** Opening The input block **

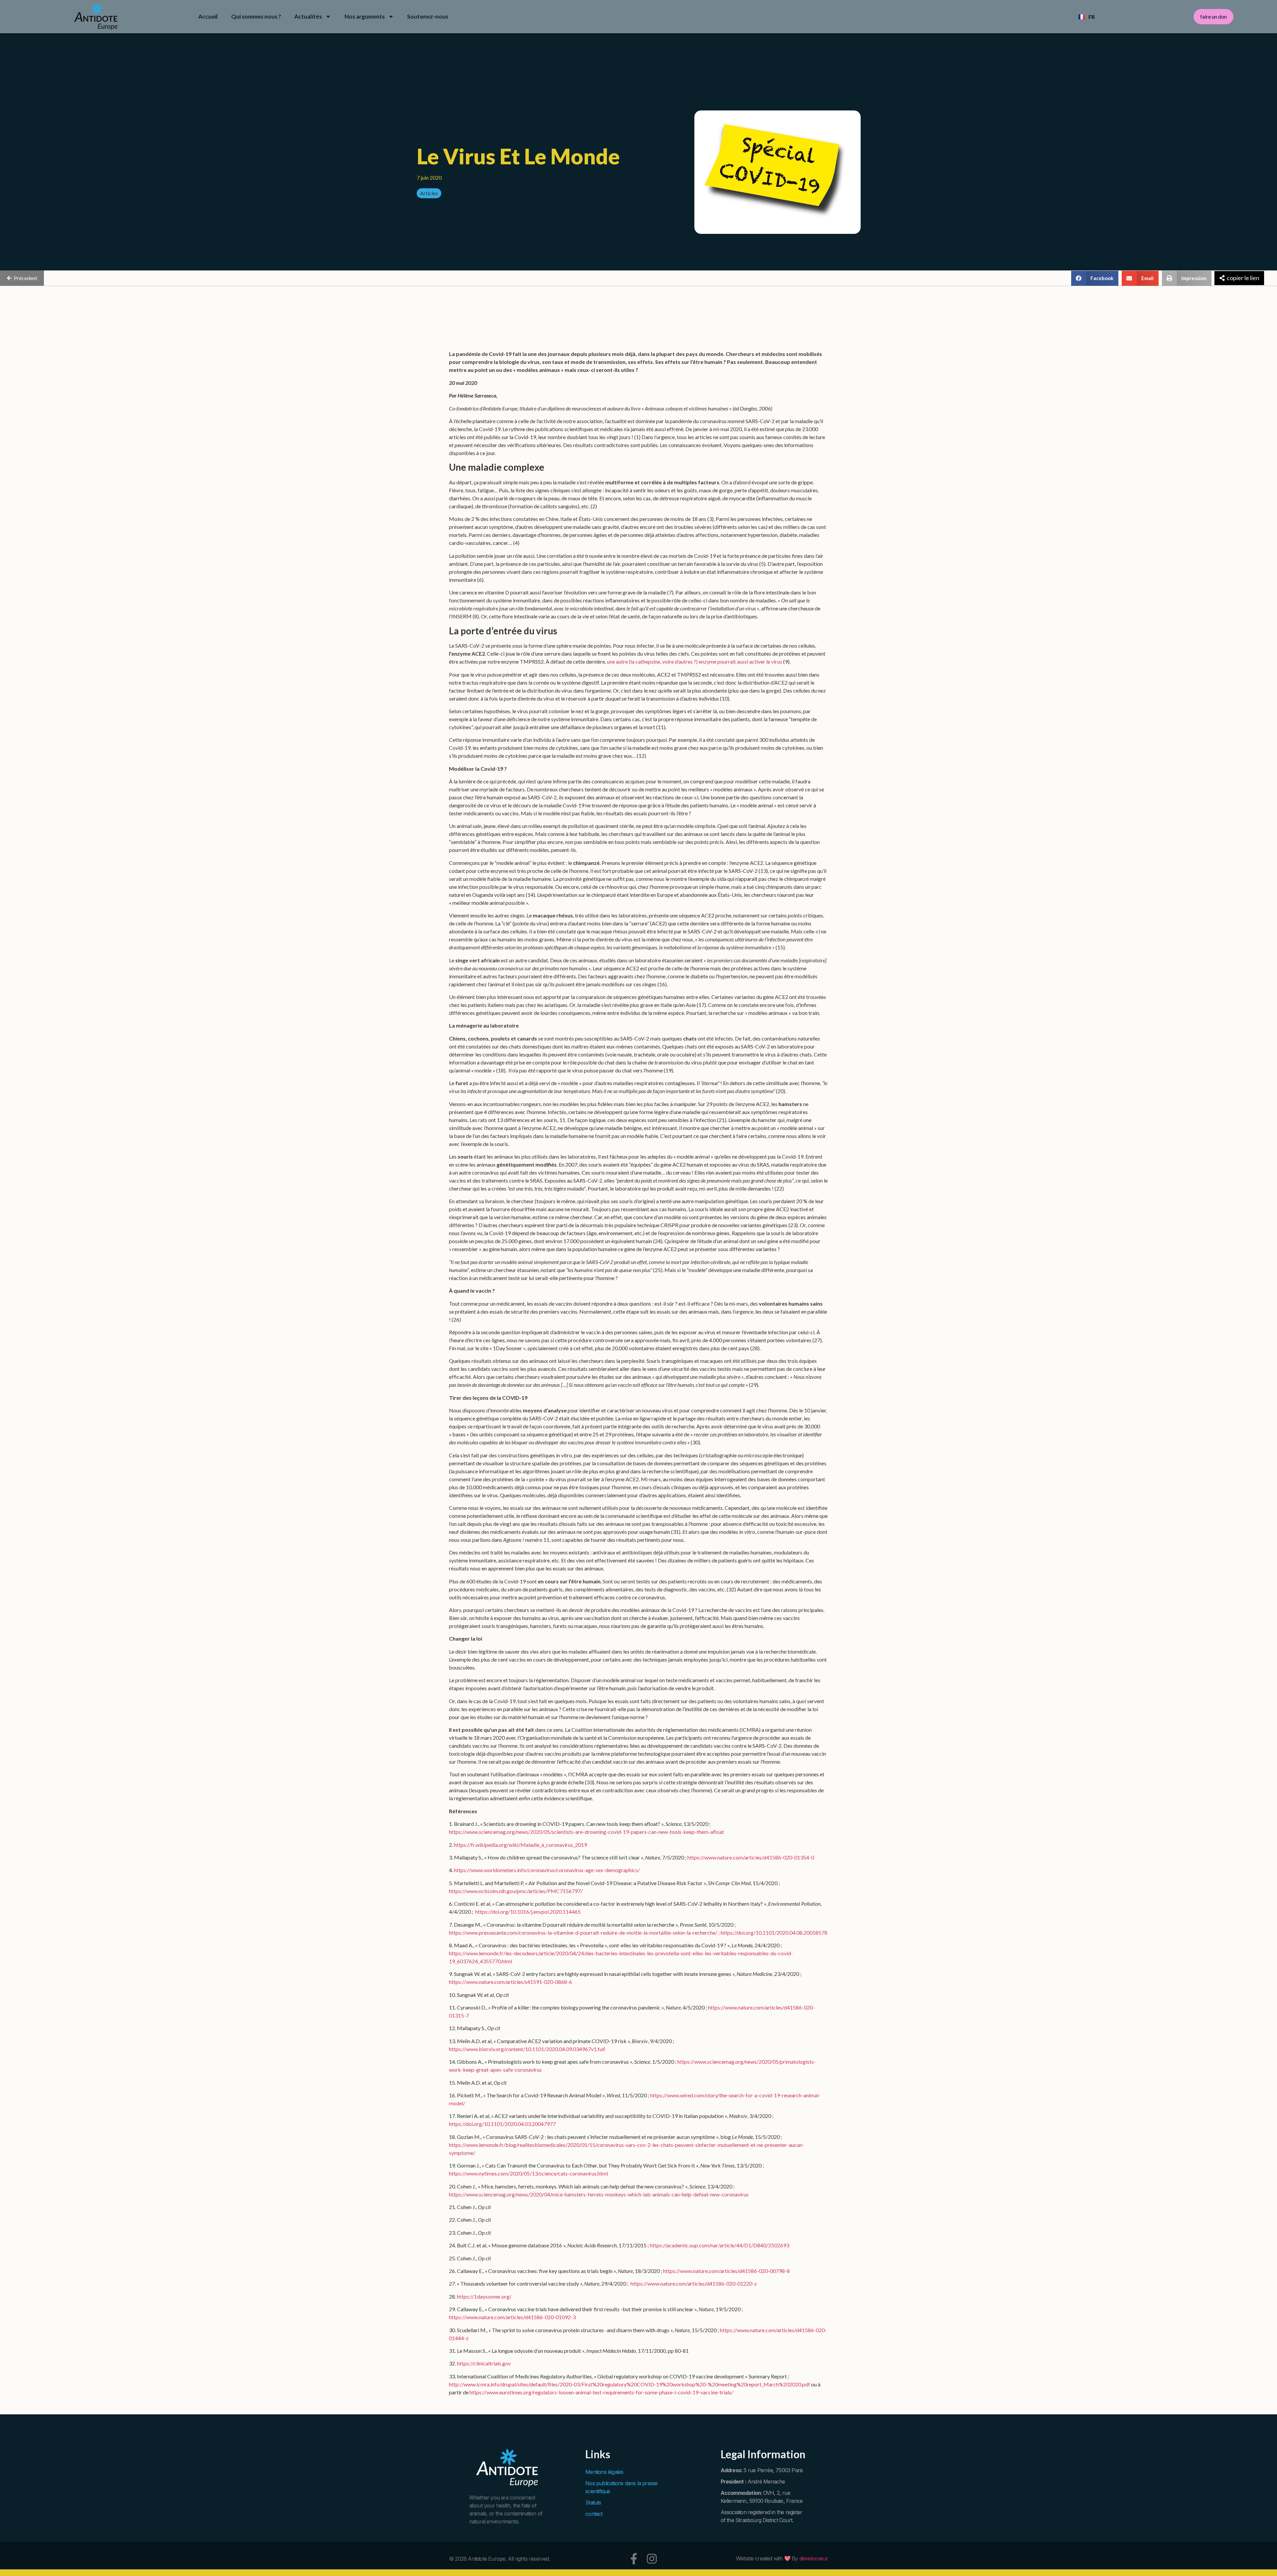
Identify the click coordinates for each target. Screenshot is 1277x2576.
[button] (1095, 278)
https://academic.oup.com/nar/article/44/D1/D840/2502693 (719, 2245)
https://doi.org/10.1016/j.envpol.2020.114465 (528, 1911)
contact (593, 2513)
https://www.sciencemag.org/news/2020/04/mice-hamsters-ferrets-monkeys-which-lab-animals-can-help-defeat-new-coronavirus (599, 2194)
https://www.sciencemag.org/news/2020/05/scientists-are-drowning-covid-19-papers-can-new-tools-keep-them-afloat (586, 1832)
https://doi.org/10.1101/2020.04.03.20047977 (502, 2124)
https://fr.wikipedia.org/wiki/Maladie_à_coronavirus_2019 (520, 1845)
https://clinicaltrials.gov (484, 2363)
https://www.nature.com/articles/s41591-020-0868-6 (510, 1982)
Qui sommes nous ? (256, 16)
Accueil (208, 16)
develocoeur (813, 2558)
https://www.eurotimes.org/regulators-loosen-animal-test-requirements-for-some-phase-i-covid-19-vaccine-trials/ (601, 2392)
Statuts (593, 2502)
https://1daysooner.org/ (484, 2296)
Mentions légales (604, 2472)
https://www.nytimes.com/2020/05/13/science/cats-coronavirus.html (528, 2173)
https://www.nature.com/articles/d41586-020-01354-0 (750, 1857)
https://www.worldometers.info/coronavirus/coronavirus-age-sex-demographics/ (547, 1870)
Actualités (308, 16)
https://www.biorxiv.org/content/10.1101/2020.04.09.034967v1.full (527, 2049)
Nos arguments (365, 16)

** Closing The input block **

Retype every entry exactly as written, but omit the pictures.

Answer below:
Identify the click coordinates for each target. Screenshot is 1277x2576.
[button] (1095, 278)
https://academic.oup.com/nar/article/44/D1/D840/2502693 (719, 2245)
https://doi.org/10.1016/j.envpol.2020.114465 (528, 1911)
contact (593, 2513)
https://www.sciencemag.org/news/2020/04/mice-hamsters-ferrets-monkeys-which-lab-animals-can-help-defeat-new-coronavirus (599, 2194)
https://www.sciencemag.org/news/2020/05/scientists-are-drowning-covid-19-papers-can-new-tools-keep-them-afloat (586, 1832)
https://doi.org/10.1101/2020.04.03.20047977 (502, 2124)
https://fr.wikipedia.org/wiki/Maladie_à_coronavirus_2019 (520, 1845)
https://clinicaltrials.gov (484, 2363)
https://www.nature.com/articles/s41591-020-0868-6 (510, 1982)
Qui sommes nous ? (256, 16)
Accueil (208, 16)
develocoeur (813, 2558)
https://www.eurotimes.org/regulators-loosen-animal-test-requirements-for-some-phase-i-covid-19-vaccine-trials/ (601, 2392)
Statuts (593, 2502)
https://1daysooner.org/ (484, 2296)
Mentions légales (604, 2472)
https://www.nytimes.com/2020/05/13/science/cats-coronavirus.html (528, 2173)
https://www.nature.com/articles/d41586-020-01354-0 (750, 1857)
https://www.worldometers.info/coronavirus/coronavirus-age-sex-demographics/ (547, 1870)
Actualités (308, 16)
https://www.biorxiv.org/content/10.1101/2020.04.09.034967v1.full (527, 2049)
Nos arguments (365, 16)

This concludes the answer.